[Start Exercise material]

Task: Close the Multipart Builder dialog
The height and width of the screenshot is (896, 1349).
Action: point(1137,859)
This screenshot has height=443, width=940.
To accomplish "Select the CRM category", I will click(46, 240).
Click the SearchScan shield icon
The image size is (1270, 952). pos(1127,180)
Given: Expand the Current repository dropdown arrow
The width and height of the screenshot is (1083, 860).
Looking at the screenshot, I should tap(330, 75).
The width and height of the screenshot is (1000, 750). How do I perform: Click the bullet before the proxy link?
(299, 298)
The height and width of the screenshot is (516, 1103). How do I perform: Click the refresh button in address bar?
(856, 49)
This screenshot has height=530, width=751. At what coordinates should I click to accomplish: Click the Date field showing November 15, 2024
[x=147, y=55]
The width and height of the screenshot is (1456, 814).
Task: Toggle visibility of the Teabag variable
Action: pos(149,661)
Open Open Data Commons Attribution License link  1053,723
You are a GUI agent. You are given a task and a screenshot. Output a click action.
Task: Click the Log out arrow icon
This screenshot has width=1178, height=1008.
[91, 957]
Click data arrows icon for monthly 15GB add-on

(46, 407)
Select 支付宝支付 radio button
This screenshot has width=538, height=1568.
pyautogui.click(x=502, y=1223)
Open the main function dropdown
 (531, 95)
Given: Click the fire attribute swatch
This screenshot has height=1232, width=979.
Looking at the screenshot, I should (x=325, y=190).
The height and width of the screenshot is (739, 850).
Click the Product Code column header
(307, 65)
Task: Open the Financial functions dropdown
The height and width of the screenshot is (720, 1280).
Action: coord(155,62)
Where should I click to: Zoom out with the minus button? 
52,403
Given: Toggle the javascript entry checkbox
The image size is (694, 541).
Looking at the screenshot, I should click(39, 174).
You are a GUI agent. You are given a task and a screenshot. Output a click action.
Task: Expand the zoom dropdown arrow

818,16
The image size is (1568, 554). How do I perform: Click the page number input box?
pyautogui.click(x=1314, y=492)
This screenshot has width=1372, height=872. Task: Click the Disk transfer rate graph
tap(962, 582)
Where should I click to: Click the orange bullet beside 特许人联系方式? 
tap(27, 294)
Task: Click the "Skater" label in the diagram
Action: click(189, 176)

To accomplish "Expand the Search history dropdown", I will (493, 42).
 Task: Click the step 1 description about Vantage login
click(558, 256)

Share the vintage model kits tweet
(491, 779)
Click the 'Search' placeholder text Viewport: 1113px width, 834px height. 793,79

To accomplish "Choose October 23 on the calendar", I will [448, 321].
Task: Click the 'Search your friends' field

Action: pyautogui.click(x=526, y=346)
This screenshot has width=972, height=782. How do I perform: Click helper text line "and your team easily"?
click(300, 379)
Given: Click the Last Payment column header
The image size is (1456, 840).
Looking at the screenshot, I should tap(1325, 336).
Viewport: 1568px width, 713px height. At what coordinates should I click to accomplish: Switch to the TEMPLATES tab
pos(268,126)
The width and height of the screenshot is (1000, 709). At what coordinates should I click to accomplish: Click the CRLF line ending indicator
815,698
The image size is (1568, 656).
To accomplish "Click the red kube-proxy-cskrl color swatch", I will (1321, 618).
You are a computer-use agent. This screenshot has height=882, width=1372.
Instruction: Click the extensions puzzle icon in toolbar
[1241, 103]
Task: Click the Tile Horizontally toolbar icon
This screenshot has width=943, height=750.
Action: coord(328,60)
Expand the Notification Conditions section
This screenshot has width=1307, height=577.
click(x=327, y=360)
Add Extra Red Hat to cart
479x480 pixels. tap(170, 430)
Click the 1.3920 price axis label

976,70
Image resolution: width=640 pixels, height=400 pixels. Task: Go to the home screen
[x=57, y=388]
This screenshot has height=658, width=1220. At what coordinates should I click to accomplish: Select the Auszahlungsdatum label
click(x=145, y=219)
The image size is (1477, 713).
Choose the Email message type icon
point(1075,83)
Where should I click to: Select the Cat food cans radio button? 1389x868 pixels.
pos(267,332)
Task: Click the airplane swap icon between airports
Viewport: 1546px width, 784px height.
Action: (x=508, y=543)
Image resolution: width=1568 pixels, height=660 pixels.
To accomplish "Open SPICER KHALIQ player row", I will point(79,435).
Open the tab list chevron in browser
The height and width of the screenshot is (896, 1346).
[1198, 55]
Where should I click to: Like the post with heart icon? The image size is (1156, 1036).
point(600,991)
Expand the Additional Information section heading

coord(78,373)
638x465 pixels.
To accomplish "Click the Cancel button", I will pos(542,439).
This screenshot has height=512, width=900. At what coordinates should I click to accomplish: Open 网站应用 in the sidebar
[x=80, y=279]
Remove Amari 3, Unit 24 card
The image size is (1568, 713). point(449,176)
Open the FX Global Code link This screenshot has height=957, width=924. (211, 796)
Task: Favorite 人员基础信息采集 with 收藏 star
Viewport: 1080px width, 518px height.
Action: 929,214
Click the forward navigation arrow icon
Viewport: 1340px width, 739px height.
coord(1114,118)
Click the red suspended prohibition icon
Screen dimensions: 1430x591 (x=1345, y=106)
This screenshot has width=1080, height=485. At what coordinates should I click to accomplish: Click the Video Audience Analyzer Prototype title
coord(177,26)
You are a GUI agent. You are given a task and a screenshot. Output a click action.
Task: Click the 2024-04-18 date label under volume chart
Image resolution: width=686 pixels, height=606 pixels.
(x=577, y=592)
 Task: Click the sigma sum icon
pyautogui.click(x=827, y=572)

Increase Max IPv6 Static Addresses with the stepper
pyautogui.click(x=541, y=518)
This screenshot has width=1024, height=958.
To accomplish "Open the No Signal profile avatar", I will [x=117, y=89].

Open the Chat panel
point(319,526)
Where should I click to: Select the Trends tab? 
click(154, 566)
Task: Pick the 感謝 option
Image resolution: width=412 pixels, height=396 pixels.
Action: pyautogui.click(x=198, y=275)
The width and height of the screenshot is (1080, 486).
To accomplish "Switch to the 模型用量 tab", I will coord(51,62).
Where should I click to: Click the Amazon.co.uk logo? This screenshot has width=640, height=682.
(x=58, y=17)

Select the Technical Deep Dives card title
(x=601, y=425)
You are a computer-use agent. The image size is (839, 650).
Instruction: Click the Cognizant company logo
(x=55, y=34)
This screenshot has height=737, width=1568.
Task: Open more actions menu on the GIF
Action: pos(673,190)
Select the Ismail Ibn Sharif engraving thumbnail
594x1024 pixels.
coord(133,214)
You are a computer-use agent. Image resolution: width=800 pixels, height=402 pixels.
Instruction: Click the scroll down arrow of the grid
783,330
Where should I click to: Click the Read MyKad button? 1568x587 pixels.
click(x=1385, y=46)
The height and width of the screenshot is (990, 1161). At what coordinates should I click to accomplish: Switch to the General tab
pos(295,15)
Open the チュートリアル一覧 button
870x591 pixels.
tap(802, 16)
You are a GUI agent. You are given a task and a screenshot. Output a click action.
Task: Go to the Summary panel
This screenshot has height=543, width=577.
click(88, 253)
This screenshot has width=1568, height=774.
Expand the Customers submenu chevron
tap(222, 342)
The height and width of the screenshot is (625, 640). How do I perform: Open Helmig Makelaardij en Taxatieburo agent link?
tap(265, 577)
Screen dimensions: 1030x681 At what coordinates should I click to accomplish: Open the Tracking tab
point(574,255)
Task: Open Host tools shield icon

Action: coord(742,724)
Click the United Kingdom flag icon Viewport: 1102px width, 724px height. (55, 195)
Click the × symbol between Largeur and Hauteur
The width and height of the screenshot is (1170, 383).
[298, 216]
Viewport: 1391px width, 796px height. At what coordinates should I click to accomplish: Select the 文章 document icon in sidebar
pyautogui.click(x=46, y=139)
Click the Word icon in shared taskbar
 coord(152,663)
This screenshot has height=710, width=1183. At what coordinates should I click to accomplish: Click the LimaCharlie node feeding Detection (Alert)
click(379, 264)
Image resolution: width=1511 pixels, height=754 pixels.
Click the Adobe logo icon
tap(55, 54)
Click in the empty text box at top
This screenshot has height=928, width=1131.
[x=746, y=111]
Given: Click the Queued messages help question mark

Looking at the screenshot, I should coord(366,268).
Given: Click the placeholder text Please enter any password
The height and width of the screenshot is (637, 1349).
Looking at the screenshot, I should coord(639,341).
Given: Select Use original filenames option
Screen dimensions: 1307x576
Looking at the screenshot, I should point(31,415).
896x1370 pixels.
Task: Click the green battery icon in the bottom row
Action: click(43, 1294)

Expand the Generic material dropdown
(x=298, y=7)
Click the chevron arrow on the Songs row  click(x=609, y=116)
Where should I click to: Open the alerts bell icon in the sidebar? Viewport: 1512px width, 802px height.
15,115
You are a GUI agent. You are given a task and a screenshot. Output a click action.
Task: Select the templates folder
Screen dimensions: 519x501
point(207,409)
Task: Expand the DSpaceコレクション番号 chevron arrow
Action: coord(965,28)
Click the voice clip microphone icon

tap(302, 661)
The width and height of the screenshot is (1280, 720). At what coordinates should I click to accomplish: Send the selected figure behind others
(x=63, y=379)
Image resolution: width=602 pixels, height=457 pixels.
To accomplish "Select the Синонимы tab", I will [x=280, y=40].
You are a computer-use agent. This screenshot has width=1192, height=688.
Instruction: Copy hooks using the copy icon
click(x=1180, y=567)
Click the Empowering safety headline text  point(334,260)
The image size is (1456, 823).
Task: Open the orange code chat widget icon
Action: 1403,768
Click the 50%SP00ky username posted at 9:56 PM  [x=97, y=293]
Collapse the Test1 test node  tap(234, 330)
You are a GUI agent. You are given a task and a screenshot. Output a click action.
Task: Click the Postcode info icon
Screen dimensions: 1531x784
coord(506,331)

[End Exercise material]

* Written task *
Repeat the rows above word for word, starting at the line that contains "You are a computer-use agent. The" and ending at the line that contains "Action: pos(673,190)", with both of those lines included.

* Finished task *
You are a computer-use agent. The image size is (839, 650).
Instruction: Click the Cognizant company logo
(x=55, y=34)
This screenshot has height=737, width=1568.
Task: Open more actions menu on the GIF
Action: pos(673,190)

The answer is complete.